++++ SUPPLIED MATERIAL ++++
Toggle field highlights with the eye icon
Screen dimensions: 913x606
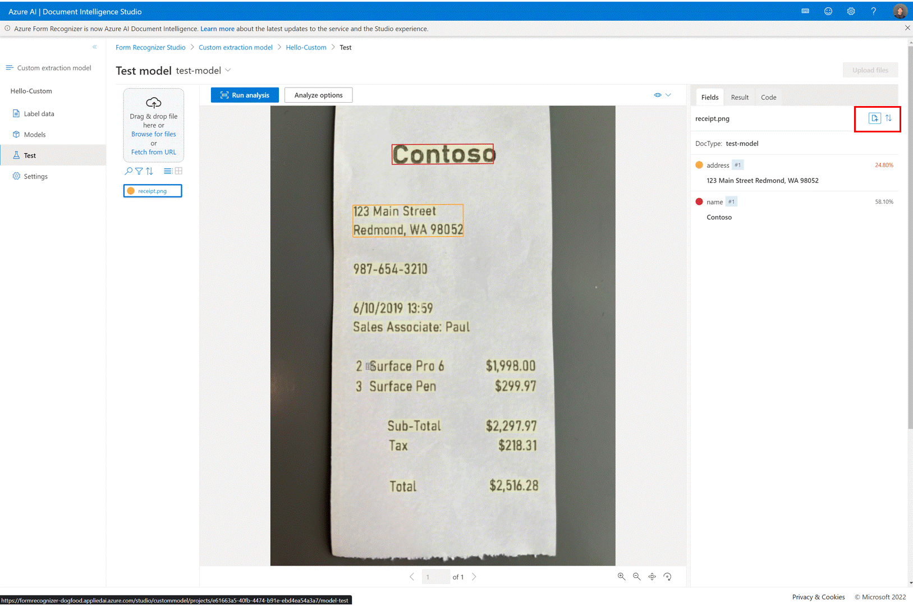point(658,95)
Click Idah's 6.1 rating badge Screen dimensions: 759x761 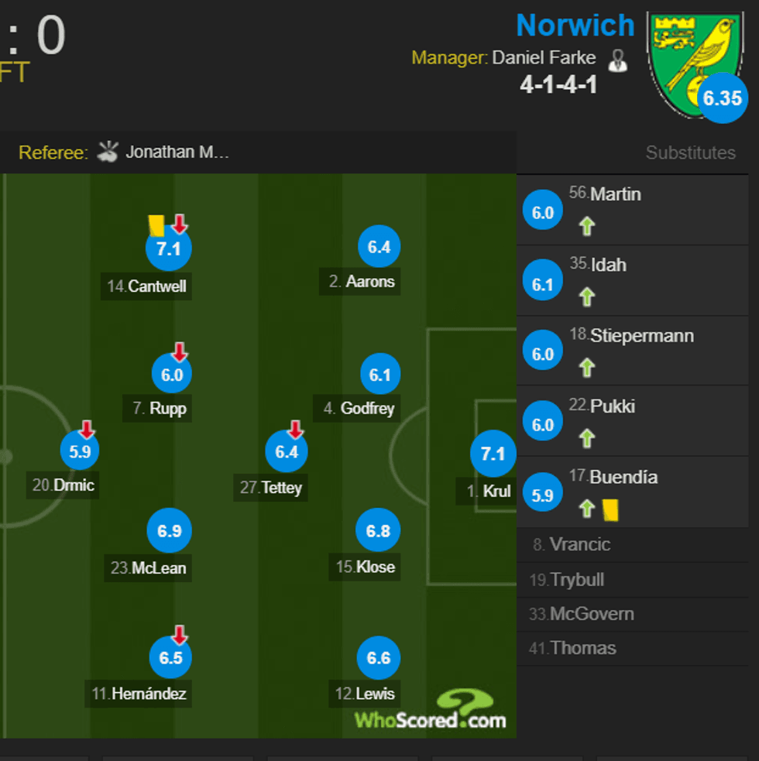(x=543, y=284)
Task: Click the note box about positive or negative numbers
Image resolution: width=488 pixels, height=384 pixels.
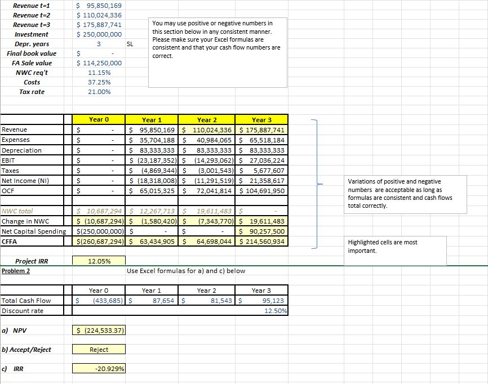Action: [x=217, y=52]
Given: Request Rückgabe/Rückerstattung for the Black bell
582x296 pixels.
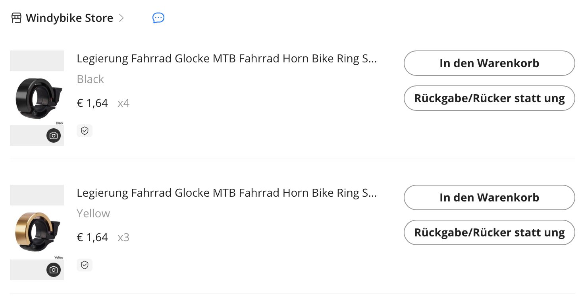Looking at the screenshot, I should point(489,98).
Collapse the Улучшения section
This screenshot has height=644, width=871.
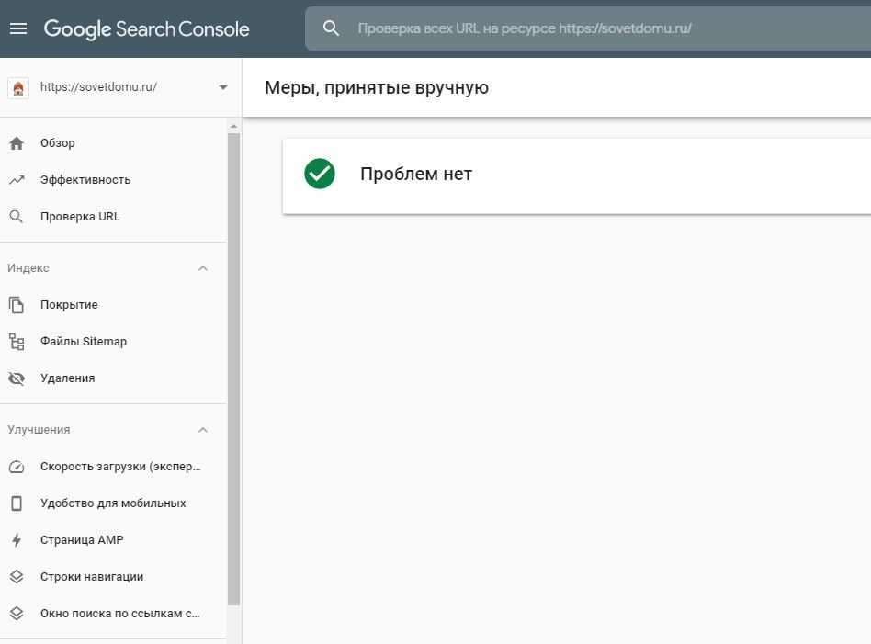pos(203,430)
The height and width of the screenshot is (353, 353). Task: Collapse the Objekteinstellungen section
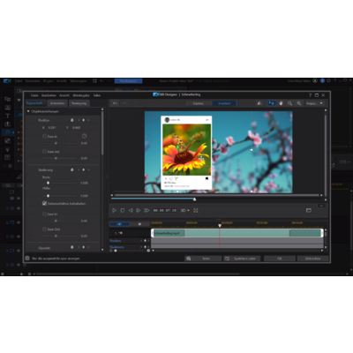[28, 111]
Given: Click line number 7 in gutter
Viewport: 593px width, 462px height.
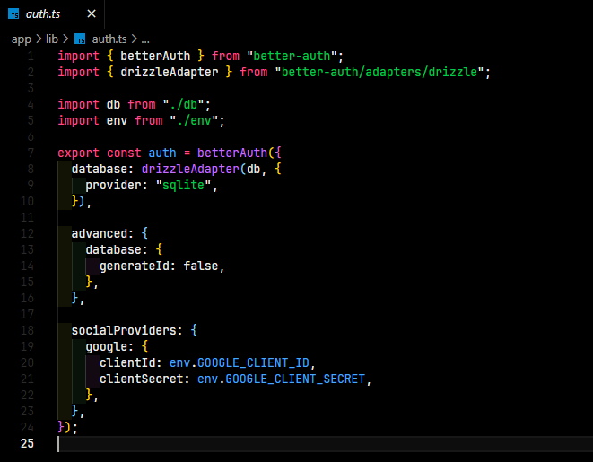Looking at the screenshot, I should (x=31, y=153).
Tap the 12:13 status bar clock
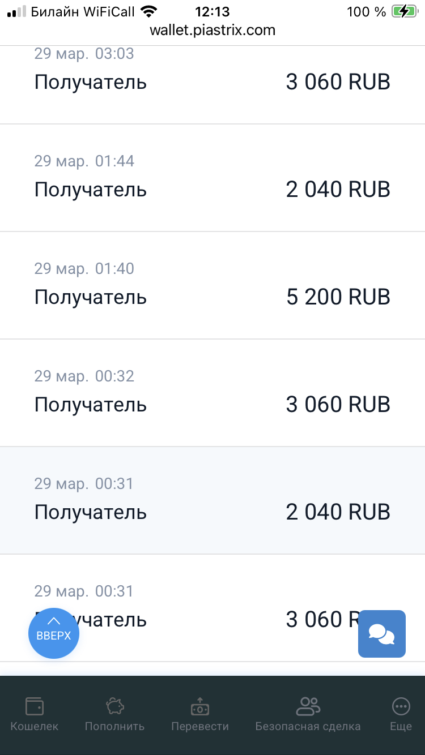Viewport: 425px width, 755px height. (213, 11)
++++
GIVEN TASK – Reproduce the rows verbatim, from the line containing "Collapse the Улучшения section" through the last line of the rows, both ends included. Omit the pictures.

RESULT OF THE TASK –
Collapse the Улучшения section
This screenshot has height=644, width=871.
pos(203,430)
The height and width of the screenshot is (353, 353). Task: Collapse the Objekteinstellungen section
[28, 111]
Given: Click line number 7 in gutter
Viewport: 593px width, 462px height.
Looking at the screenshot, I should (x=31, y=153).
Tap the 12:13 status bar clock
Viewport: 425px width, 755px height. (213, 11)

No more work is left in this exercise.